着替えだけなら良いが、「背中が痒い」、「腹が減った」、「腰をさすってくれ」など、昼夜関係なく、妻に世話を求める。



妻も88歳。自分も腰が曲がっていて、5年前には大好きな畑仕事を辞めた。若い頃は働き者で、吾朗さんの言うことを何から何までしてくれるので、吾朗さんも甘えてしまうのだ。



でも、そうできるのも限界だった。



妻も高齢のためからか腰のほかに膝を悪くし、要介護認定を受けた。要支援2だった。

「おじいさんの面倒は見れん」は口ぐせになっていたが、どうにかこうにかやっていたが、今回の入院を機に「自宅には連れて帰れない」という判断を下したのだ。



今日は吾朗さんに、施設に入ることを伝える日だった。



妻と次男は自宅で打ち合わせをしていたのか、次男に進められて妻が吾朗さんの寝ているベッドに近づいた。
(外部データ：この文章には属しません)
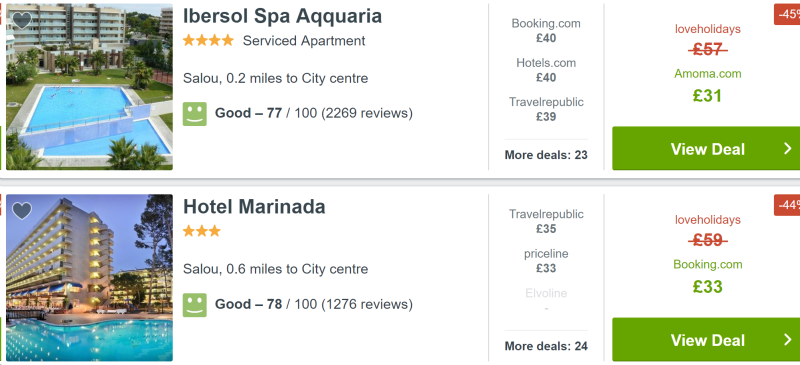Expand More deals: 24 for Marinada
The height and width of the screenshot is (365, 800).
(x=546, y=346)
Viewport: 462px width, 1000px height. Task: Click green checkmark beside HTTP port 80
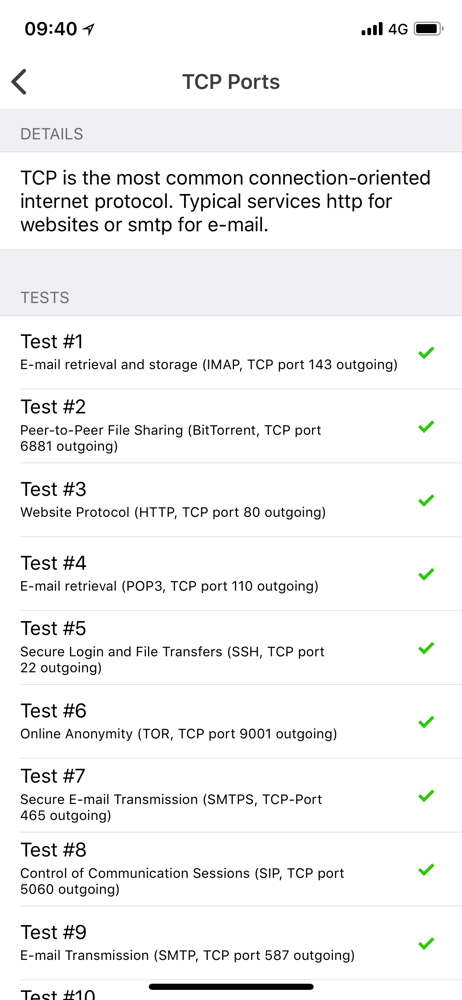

吾朗さんも妻の気配に気づき、横にしていた頭を持ち上げた。



妻は言葉を選んでいる様子だった。

何度か話しかけようとして、ためらって言葉を飲み込んでいた。



「自宅には連れて帰れない」と妻が言った、と聞いたとき、私は「妻は吾朗さんに、そのことを言えるだろうか。」と思っていた。

自分の体調が良くないことは自分自身が一番知っており、それでもなお、献身的な介護をしていた妻が、吾朗さんに言えるだろうか。吾朗さんにかかる世話は入院前とそれほど変わらないからだ。



「自分がもう少し頑張れば、おじいさんは家で暮らせる」。



妻は土壇場でそんなことを考えるのではないか。そう思ったのである。